6. Q&A with 8020Info: Do Your Slides Pass the Glance Test?

Question:  Is there a checklist we could use to improve the quality of our slide presentations?

8020Info President and CEO Rob Wood responds:

If great slide presentations were easy, we wouldn’t see so many bad ones! That said,  our top gripe involves presenters who pack a slide with multiple lines of tiny text – if an audience needs that much detail, just give them your “book”. And if you are the one who needs the detail, put it in your speaking notes rather than on the slide.

One of the best experts on visual presentation is Nancy Duarte, author of Slide:ology and Resonate, and the designer behind Al Gore’s An Inconvenient Truth. She recommends that you keep your visuals simple, stripped of extraneous words, graphics, animation and/or sounds.

Rather than distracting your audience with detailed, text-heavy slides, she recommends designing slides that pass the “glance test”: people should be able to comprehend each slide in about three seconds.

On the HBR Blog Network (Structure Your Presentation Like a Story), she offers five design principles to help you simplify and focus your slides:

  • Visual Flow: Compose your slide (in terms of content, colour, placement etc) in a way that guides the viewer’s attention through or to the important points.
  • Contrast: Designers use the effect of contrast to focus attention — contrast in size, shape, colour, and/or how visual elements are arranged on the slide.
  • White Space: A healthy amount of surrounding white space isolates an element and focuses the viewer’s attention. You don’t have to fill every bit of the slide.
  • Hierarchy:  Your viewer should be able to quickly identify a slide’s most important elements (for example, a key statistic presented in much larger type).
  • Unity:  Your presentation should look as though the same person created all your slides, and with a cohesive message in mind. Throughout your slide deck, use consistent type styles, colours, layout and treatment of images.

Less is often more, and if you clean up your presentation using this checklist, your audiences will really start to hear, and adopt, your ideas.

7. News From Our Water Cooler: Anchor Your Strategy With Action

This year we’ve noticed a number of clients shifting their strategic planning focus — instead of working up new strategies, they’re designing strong tactical objectives and action plans to deliver more effectively on their existing strategies.

It may signal a growing recognition that the failure of a strategy often occurs as organizations cross the “think-do” gap. Strategies aren’t translated into action. Or it may reflect the uneven impact of a fast-evolving world where tactics on the ground must be updated or changed faster than fundamental long-term strategic priorities.

In the end, a strategy is nothing without strong execution.

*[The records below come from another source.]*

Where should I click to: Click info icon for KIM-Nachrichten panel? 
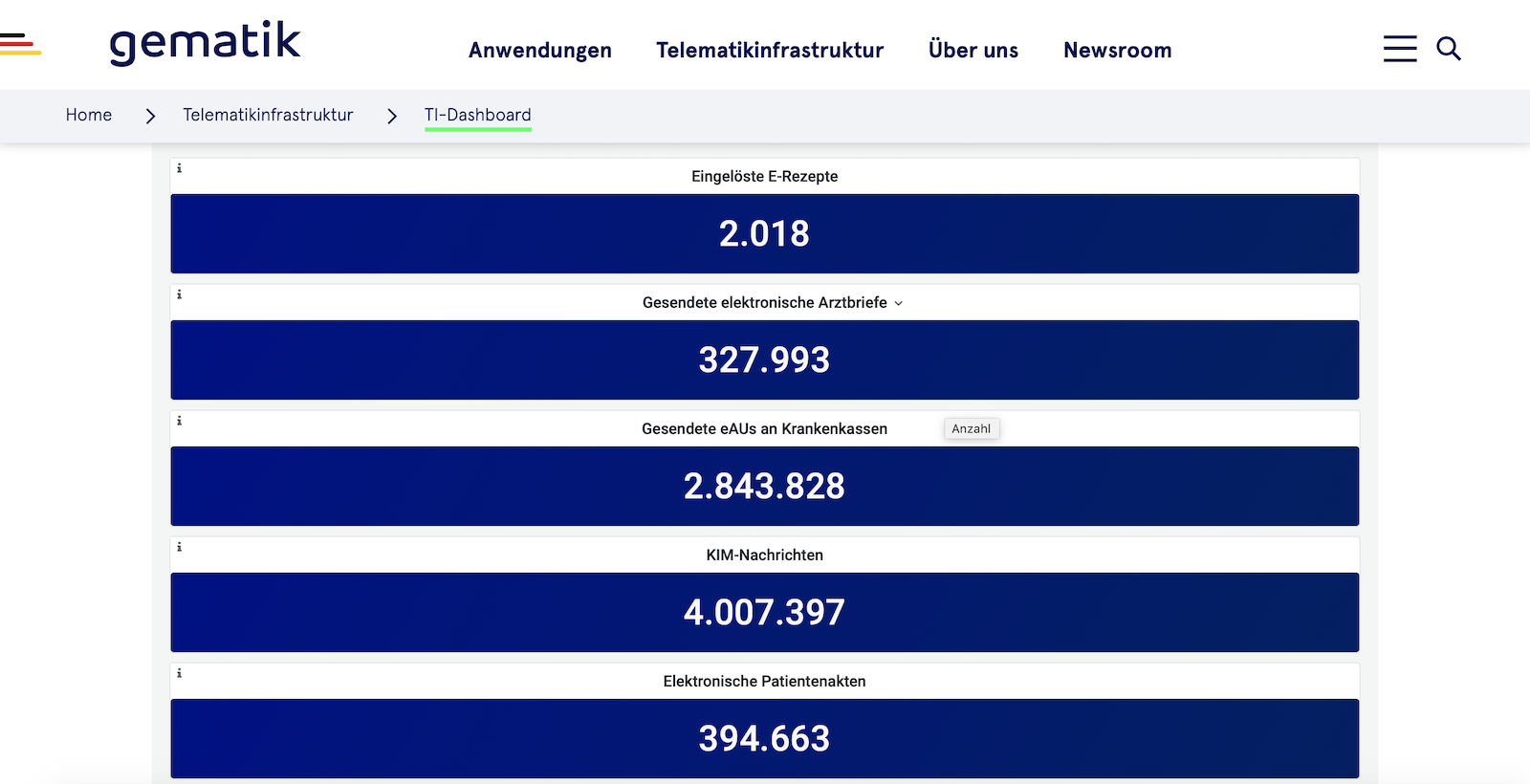coord(179,547)
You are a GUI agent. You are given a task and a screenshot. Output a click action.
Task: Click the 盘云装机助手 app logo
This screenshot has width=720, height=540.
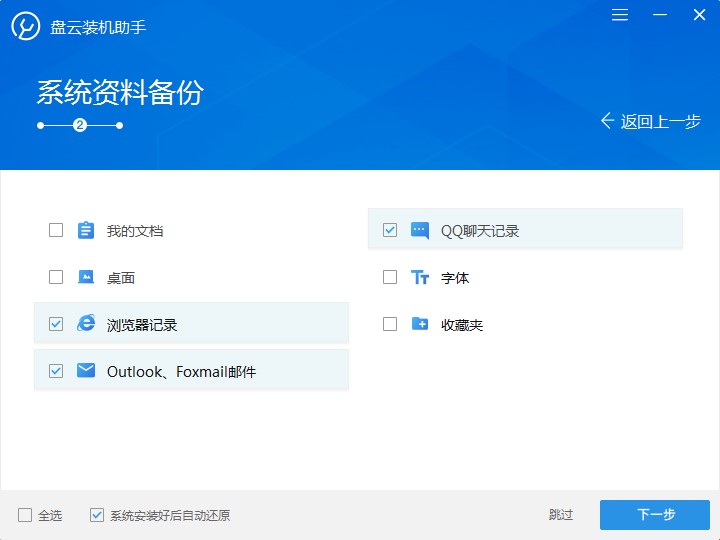[x=26, y=27]
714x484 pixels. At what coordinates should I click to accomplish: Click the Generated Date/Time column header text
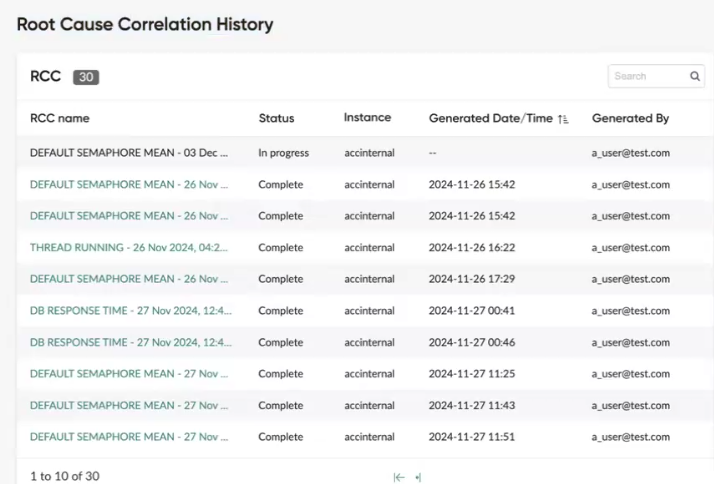[490, 118]
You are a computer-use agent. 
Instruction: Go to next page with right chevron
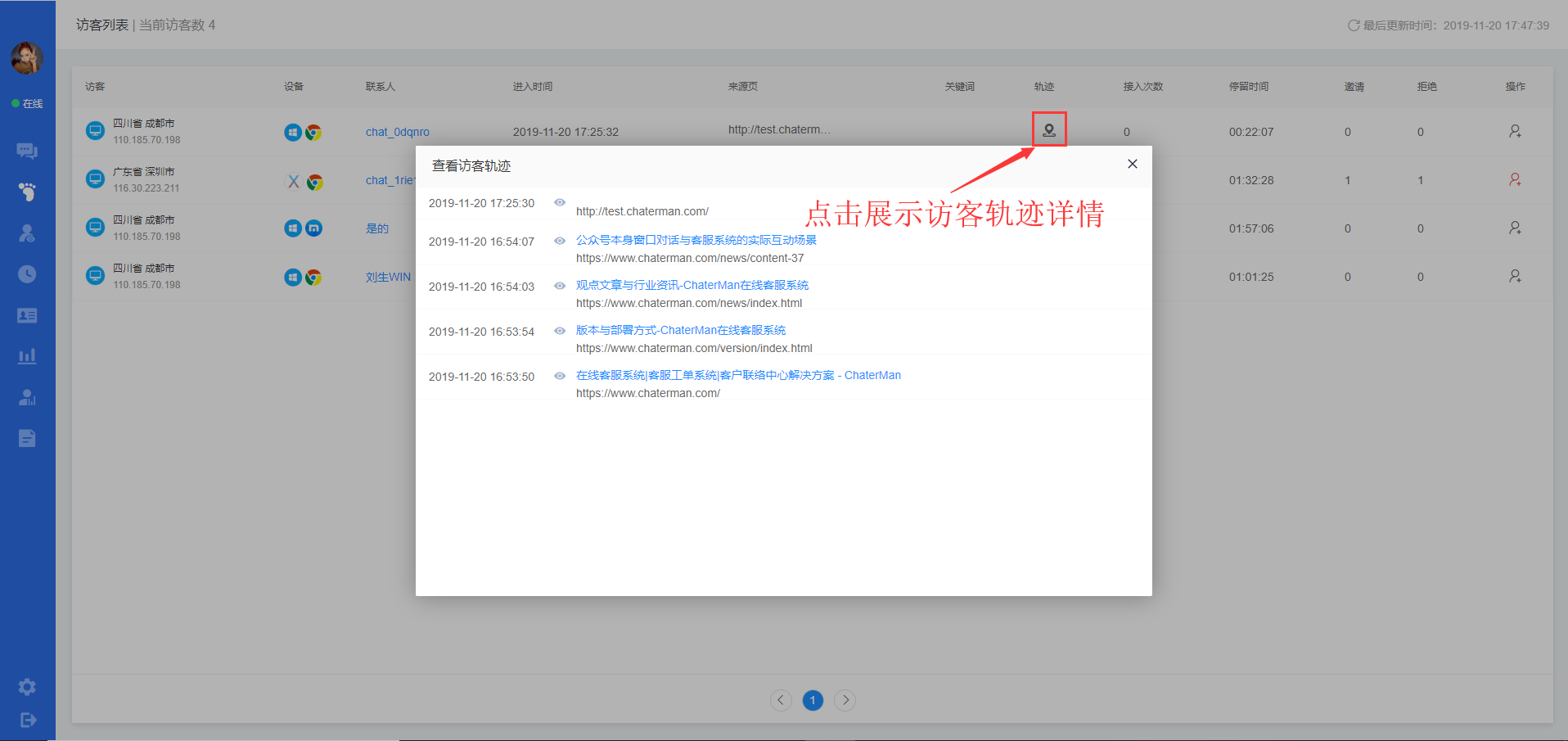tap(845, 700)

A disconnect often results when managers fail to refocus their mindset after looking at the “what” of strategic thinking, which involves making choices and determining priorities or direction.

As the complement of strategy, tactical objectives and action plans must spell out “how” each strategy will be implemented and the specific outcomes to be achieved. Good objectives aren’t just mini-strategies but specific, concrete marching orders. Action plans define who will deliver what results by when, and frame how those responsible for implementation will go about it.

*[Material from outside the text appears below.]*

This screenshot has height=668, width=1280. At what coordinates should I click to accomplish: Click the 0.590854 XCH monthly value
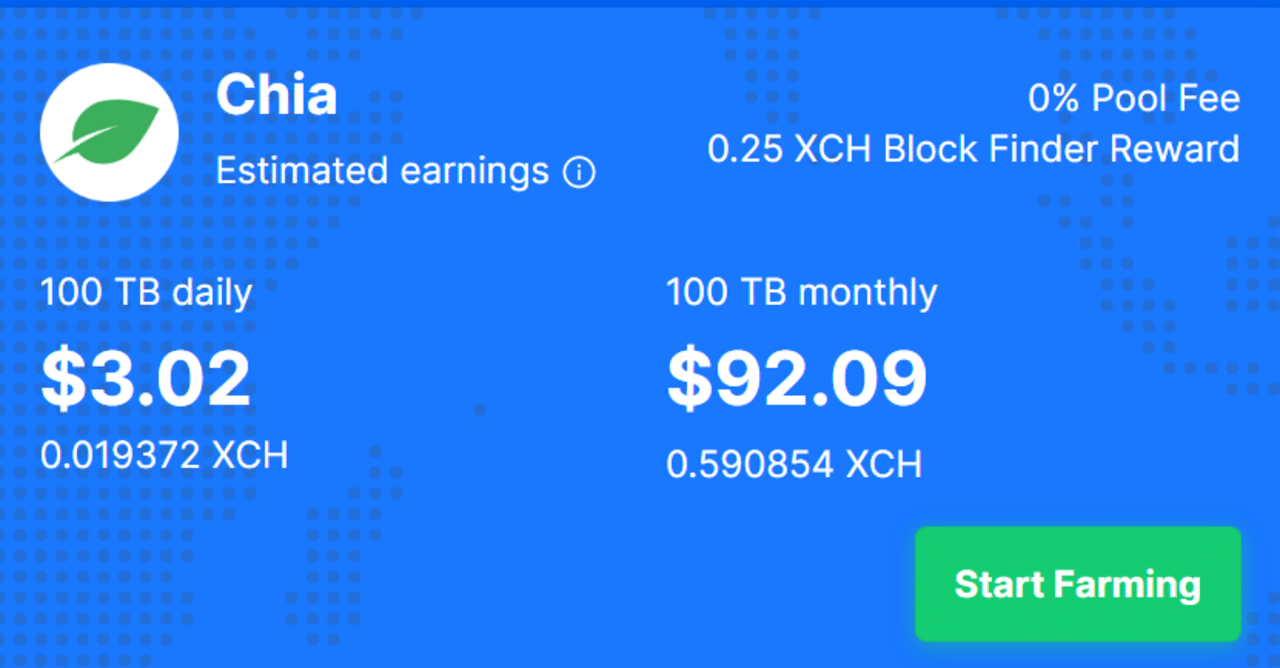coord(794,464)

Action without a strategic focus just squanders your resources. But strategic goals that aren’t anchored by marching orders for their implementation — that’s little more than talk.

8020Info helps teams effectively develop and implement their strategic plans, stakeholder consultations and marketing communications. We would be pleased to discuss your needs and welcome enquiries at (613) 542-8020, or by email at watercooler@8020info.com

8. Closing Thought

“Discussion is an exchange of knowledge; argument an exchange of ignorance.”